On some of the Review Group’s recommendations, the president was disturbingly silent. The president has asked the Director of National Intelligence to develop added safeguards for surveillance under the FISA Amendments Act of 2008, which permits warrantless surveillance of international phone and Internet traffic, subject to FISC-approved “targeting procedures.” But he did not specifically endorse a prohibition of so-called “backdoor searches”—queries of NSA databases for information about specific Americans. Critics such as Sen. Ron Wyden have long urged closing the legal loophole that allows the spy agency to troll through vast stores of international intercepts for e-mails they could not have “targeted” for interception directly without obtaining a search warrant.
Nor was there any mention of NSA’s widely-criticized efforts to degrade commercial encryption software and standards, myopically compromising Internet security in order to enhance their own ability to eavesdrop. Though the practice was forcefully condemned by the Review Group, Obama gave no indication he would order the agency to abandon it.
There are, of course, limits to what Obama can do unilaterally. Privacy safeguards imposed by one president can be removed by the next—and if history is any guide, when the rules do change, they will change in secret. Reform we can rely on to stick is going to require Congress to act. But the president could have lent his explicit support to the more comprehensive legislative efforts already underway, such as the USA FREEDOM Act co-sponsored by Republican James Sensenbrenner and Democrat Patrick Leahy, which align more closely with the Review Group’s recommendations than the more timid steps the president committed to today.
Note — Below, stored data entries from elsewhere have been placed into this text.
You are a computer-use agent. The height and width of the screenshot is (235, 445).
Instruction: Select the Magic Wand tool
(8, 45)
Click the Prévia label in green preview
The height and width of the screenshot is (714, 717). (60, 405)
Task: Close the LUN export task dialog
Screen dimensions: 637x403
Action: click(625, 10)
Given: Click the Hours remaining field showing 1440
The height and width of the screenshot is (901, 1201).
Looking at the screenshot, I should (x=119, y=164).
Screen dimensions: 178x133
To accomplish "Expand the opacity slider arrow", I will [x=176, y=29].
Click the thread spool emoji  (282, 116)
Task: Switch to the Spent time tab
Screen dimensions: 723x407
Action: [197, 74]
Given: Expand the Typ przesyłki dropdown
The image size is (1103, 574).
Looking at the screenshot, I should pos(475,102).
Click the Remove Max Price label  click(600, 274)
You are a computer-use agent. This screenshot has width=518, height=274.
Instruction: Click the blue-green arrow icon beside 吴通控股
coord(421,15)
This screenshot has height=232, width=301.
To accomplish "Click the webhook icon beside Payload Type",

What Americans got instead was a symbolic commitment to change—with essential details yet to be determined—that leaves the intelligence community’s underlying powers essentially untouched. If these are first steps, the individual reforms Obama proposed are welcome enough, but nobody should be fooled into thinking they amount to serious restraints on NSA. They are a Band-Aid applied to the gaping wound the war on terror has inflicted on American privacy—a wound it’s now up to Congress to suture.